● Activity:
Don't include pictures. Quote the lines below from the first through the line that contains "Screen dimensions: 706x397".
--- --- ---
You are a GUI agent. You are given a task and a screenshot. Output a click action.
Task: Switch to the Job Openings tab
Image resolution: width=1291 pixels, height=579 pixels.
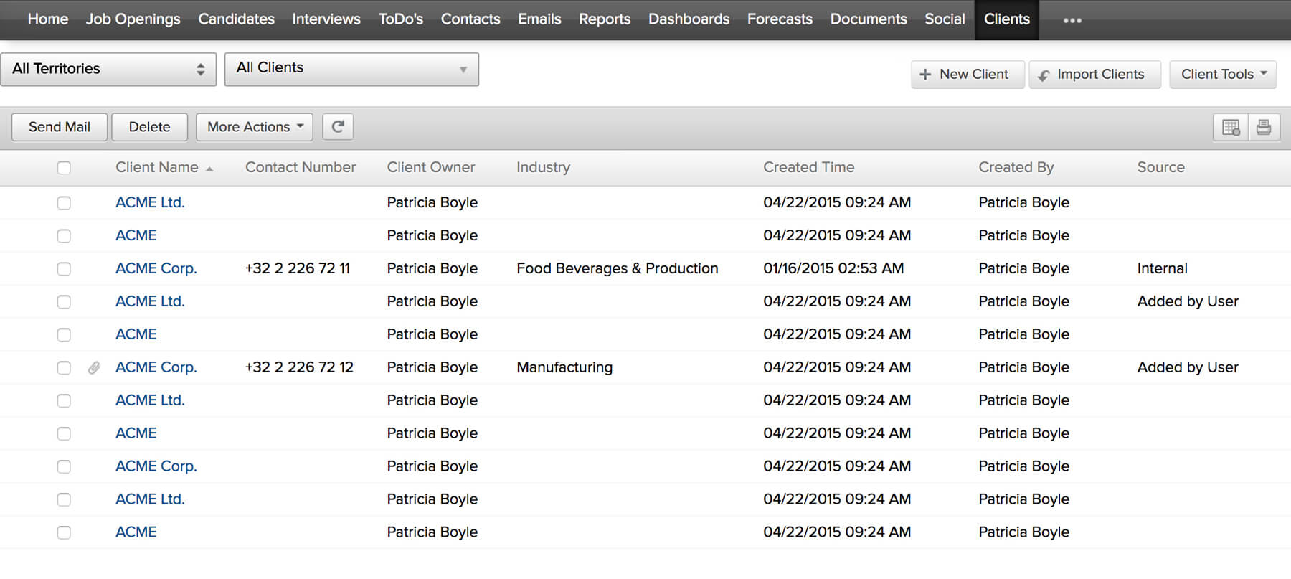(x=133, y=19)
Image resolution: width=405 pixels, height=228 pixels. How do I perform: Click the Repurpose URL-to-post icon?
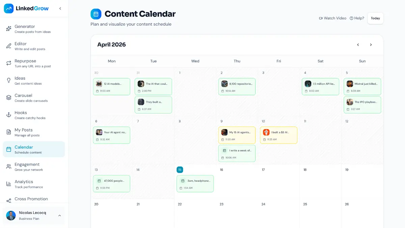point(8,63)
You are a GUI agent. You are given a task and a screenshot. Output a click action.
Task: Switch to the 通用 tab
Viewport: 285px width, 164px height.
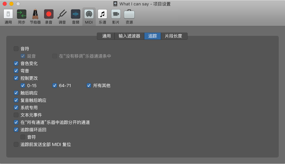coord(106,36)
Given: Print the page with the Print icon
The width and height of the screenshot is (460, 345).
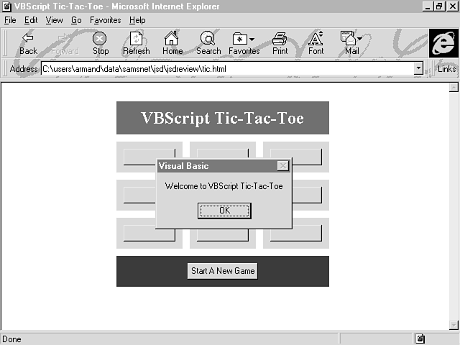Looking at the screenshot, I should point(280,39).
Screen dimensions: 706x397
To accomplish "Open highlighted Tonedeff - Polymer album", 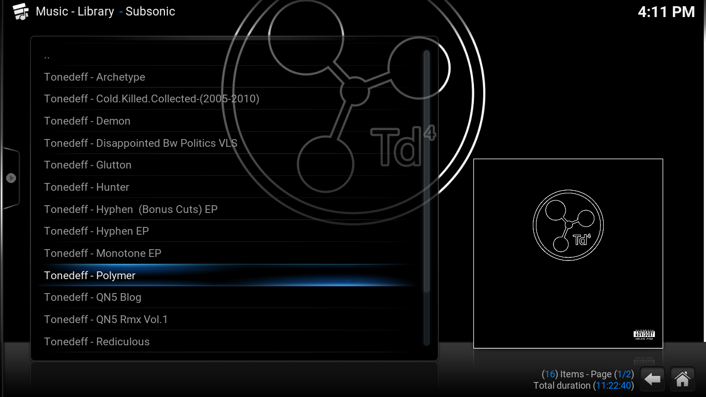I will 90,276.
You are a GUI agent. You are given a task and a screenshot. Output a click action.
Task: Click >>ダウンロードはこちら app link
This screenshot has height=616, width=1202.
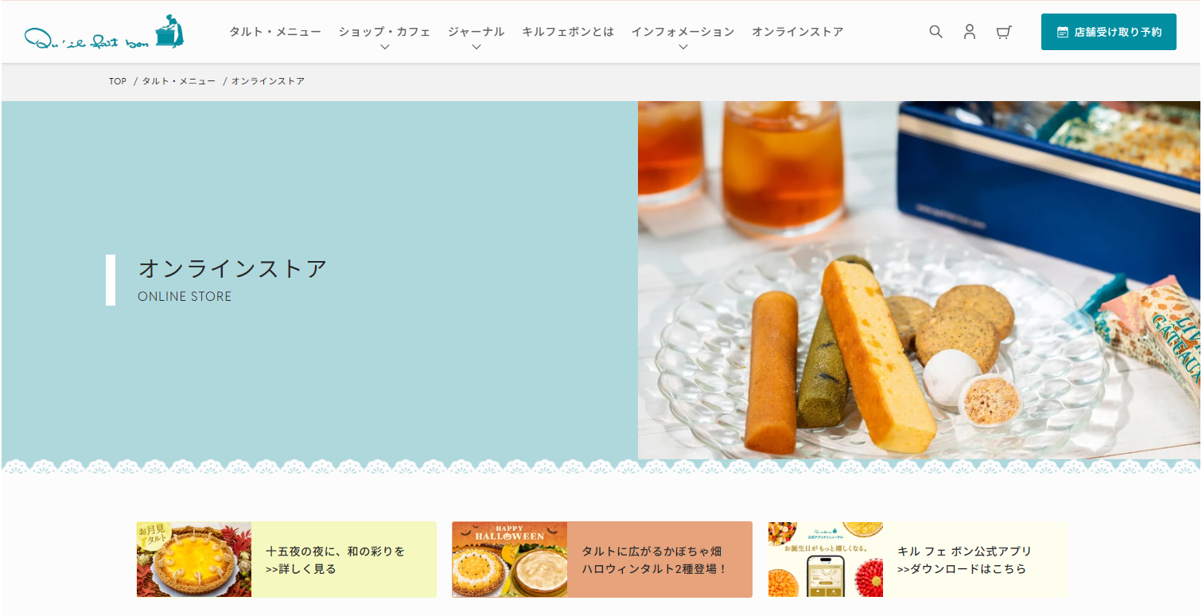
--- --- ---
● Worked solution:
You are a GUI agent. You are given a task and a screenshot. Output a click action.
Task: Switch to the Job Openings tab
Image resolution: width=1291 pixels, height=579 pixels.
(x=133, y=19)
Image resolution: width=405 pixels, height=228 pixels. How do I perform: Click the Repurpose URL-to-post icon?
point(8,63)
You are a GUI agent. You are given a task and a screenshot. Output a click action.
Task: Switch to the 通用 tab
Viewport: 285px width, 164px height.
coord(106,36)
Given: Print the page with the Print icon
The width and height of the screenshot is (460, 345).
Looking at the screenshot, I should point(280,39).
Screen dimensions: 706x397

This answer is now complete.